I believe we all have dreams like this… but the foundation of mine actually came true, at thirty years old, and with more financial stability than I ever expected.

I was talking to a dear friend recently, and I realized that I don’t actually know how to express the joyful things in my life without a curtain of bashful guilt falling around me. For example, I wrote a post earlier this year, “Joie De Vivre“, and I still wrestle with the idea of taking it down every time I hop onto this WordPress site.

That same dear friend told me (paraphrased), “I think it’s good to share your joy with us folk in hard times.
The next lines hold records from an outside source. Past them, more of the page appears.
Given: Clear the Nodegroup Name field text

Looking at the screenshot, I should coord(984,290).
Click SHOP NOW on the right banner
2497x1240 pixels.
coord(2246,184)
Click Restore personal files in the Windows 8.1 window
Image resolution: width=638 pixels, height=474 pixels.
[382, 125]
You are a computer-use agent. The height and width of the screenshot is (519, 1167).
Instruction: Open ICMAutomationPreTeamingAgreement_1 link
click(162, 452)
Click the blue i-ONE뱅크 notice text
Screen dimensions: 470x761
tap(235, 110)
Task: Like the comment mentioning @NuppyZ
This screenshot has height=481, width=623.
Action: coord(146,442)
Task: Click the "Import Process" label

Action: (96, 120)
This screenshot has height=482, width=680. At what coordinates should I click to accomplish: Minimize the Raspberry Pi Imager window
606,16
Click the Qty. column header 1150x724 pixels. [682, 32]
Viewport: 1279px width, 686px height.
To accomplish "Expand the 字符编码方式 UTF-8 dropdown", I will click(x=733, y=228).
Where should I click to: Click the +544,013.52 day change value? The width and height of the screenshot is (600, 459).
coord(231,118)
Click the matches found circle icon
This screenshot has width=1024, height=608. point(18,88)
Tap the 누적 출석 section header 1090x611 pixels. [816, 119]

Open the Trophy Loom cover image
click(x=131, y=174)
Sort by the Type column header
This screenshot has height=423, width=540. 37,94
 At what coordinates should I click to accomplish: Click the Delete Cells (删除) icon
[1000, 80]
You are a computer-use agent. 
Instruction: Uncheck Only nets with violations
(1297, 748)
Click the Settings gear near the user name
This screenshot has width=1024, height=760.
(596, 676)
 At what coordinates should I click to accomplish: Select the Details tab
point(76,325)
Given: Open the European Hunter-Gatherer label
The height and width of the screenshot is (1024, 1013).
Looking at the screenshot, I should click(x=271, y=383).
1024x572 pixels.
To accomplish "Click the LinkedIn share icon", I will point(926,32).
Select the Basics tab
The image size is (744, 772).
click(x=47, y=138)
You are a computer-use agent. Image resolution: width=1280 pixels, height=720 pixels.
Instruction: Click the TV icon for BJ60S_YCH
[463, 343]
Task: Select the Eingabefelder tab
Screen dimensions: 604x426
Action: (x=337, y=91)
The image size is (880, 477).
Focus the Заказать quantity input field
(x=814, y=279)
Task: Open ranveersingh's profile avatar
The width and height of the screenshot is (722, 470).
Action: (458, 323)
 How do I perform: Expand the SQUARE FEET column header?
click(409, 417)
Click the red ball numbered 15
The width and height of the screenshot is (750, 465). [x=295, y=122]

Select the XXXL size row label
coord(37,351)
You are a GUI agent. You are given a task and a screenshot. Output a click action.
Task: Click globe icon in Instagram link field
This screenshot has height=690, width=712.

There is hope for us, if we are brave enough to go get it.”

This past decade, I’ve made quite a lot of questionable (and interesting!)–but otherwise well-reasoned–choices in quick succession.

My friends have been there with the popcorn (they get to watch the show) and tissues because, even though I can see where the train tracks veer in advance, the ride is still SUCH A THRILL until the crash.

And at the end of the day, nothing I’ve done has killed me, but rather made me far more aware of myself, what I can or should expect from myself (these are two separate things), and what I will and will not put up with when it comes to how people treat me in return.

I’d like to note that I have also most certainly become very annoying to those same friends when I now helpfully point out how other people should probably be treating them better. But I digress.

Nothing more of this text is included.